Cross-CPI Test Configuration
#[test]
fn test_cross_cpi() -> Result<()> {
let ((caller_program_path, callee_program_path), deployment_thread) =
setup::setup_deployment();
let config = RadiantTestConfig::new(caller_program_path)
.cross_cpi_state(
0x100007ae0,
Some(0x100007d90),
0x100007c88,
0x100008bf8,
)
.callee_avoid(vec![])
.max_solutions(20)
.verbose(true);
let mut test = RadiantTest::new(config)?;
let result = test.run(SymbolizeSpec::InstructionData { length: 8 })?;
let solutions = result.into_bytes();
println!("\n[CROSS CPI] Found {} solutions", solutions.len());
for (i, sol) in solutions.iter().enumerate() {
if sol.len() >= 8 {
let amount = u64::from_le_bytes(sol[0..8].try_into().unwrap());
println!(" Solution #{}: amount = {} (0x{:x})", i + 1, amount, amount);
assert!(amount + 123 >= 666 && amount + 123 < 700,
"Callee solution {} is not in [666, 700)", amount);
}
}
Ok(())
}
Cross-CPI Results
The output shows the complete cross-CPI analysis. The solutions include values like:
- Solution #1: amount = 569 (0x239), transforms to 692
- Solution #11: amount = 557 (0x22d), transforms to 680
- Solution #20: amount = 564 (0x234), transforms to 687
Additional Capabilities
- Solana Syscalls: Radiant handles Solana syscalls during symbolic execution.

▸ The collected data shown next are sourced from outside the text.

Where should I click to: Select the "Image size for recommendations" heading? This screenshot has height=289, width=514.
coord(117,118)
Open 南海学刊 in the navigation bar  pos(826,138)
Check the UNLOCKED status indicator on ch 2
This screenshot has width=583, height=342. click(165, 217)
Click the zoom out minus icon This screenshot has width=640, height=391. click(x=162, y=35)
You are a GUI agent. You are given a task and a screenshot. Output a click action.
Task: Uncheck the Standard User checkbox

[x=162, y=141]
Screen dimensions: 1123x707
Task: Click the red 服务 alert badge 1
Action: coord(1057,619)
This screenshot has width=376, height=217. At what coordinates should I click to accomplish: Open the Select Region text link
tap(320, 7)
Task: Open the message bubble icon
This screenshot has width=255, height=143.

- Cross-Transaction Composability: Symbolic solutions from one transaction can be used in subsequent transactions.
- Cross-CPI Symbolic Execution: Radiant consumes symbolic solutions with translated constraint contexts across CPI boundaries.
- Future Open Source: We plan to open-source Radiant once it reaches higher maturity.
Conclusion
Radiant brings concolic execution to Solana program security testing. By combining concrete and symbolic execution through its dual-engine architecture.
The framework's capabilities, from targeted basic block exploration to cross-CPI symbolic execution, address the unique challenges of analyzing composable Solana programs symbolically.
As Solana's ecosystem continues to grow in complexity, with protocols increasingly relying on multi-program interactions and intricate state machines, tools like Radiant become relevant for security research.
We're continuing to develop and refine Radiant, and we look forward to open-sourcing it in the future.